You can deploy SmallThinker with offloading support using [PowerInfer](https://github.com/SJTU-IPADS/PowerInfer/tree/main/smallthinker)

## Model Card

<div align="center">

| **Architecture** | Mixture-of-Experts (MoE) |
|:---:|:---:|
| **Total Parameters** | 4B |
| **Activated Parameters** | 0.6B |
| **Number of Layers** | 32 |
| **Attention Hidden Dimension** | 1536 |
| **MoE Hidden Dimension** (per Expert) | 768 |
| **Number of Attention Heads** | 12 |
| **Number of Experts** | 32 |
| **Selected Experts per Token** | 4 |
| **Vocabulary Size** | 151,936 |
| **Context Length** | 32K |
| **Attention Mechanism** | GQA |
| **Activation Function** | ReGLU |
</div>

## How to Run

### Transformers

`transformers==4.53.3` is required, we are actively working to support the latest version.
The following contains a code snippet illustrating how to use the model generate content based on given inputs.

```python
from transformers import AutoModelForCausalLM, AutoTokenizer
import torch

path = "PowerInfer/SmallThinker-4BA0.6B-Instruct"
device = "cuda"

tokenizer = AutoTokenizer.from_pretrained(path, trust_remote_code=True)
model = AutoModelForCausalLM.from_pretrained(path, torch_dtype=torch.bfloat16, device_map=device, trust_remote_code=True)

messages = [
    {"role": "user", "content": "Give me a short introduction to large language model."},
]
model_inputs = tokenizer.apply_chat_template(messages, return_tensors="pt", add_generation_prompt=True).to(device)
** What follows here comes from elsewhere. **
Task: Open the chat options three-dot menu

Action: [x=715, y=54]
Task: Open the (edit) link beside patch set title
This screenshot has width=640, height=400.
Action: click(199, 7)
model_outputs = model.generate(
    model_inputs,
    do_sample=True,
    max_new_tokens=1024
)

output_token_ids = [
    model_outputs[i][len(model_inputs[i]):] for i in range(len(model_inputs))
]

responses = tokenizer.batch_decode(output_token_ids, skip_special_tokens=True)[0]
print(responses)

```

### ModelScope

`ModelScope` adopts Python API similar to (though not entirely identical to) `Transformers`. For basic usage, simply modify the first line of the above code as follows:

```python
from modelscope import AutoModelForCausalLM, AutoTokenizer
```
## Statement
- Due to the constraints of its model size and the limitations of its training data, its responses may contain factual inaccuracies, biases, or outdated information.
- Users bear full responsibility for independently evaluating and verifying the accuracy and appropriateness of all generated content.
- SmallThinker does not possess genuine comprehension or consciousness and cannot express personal opinions or value judgments.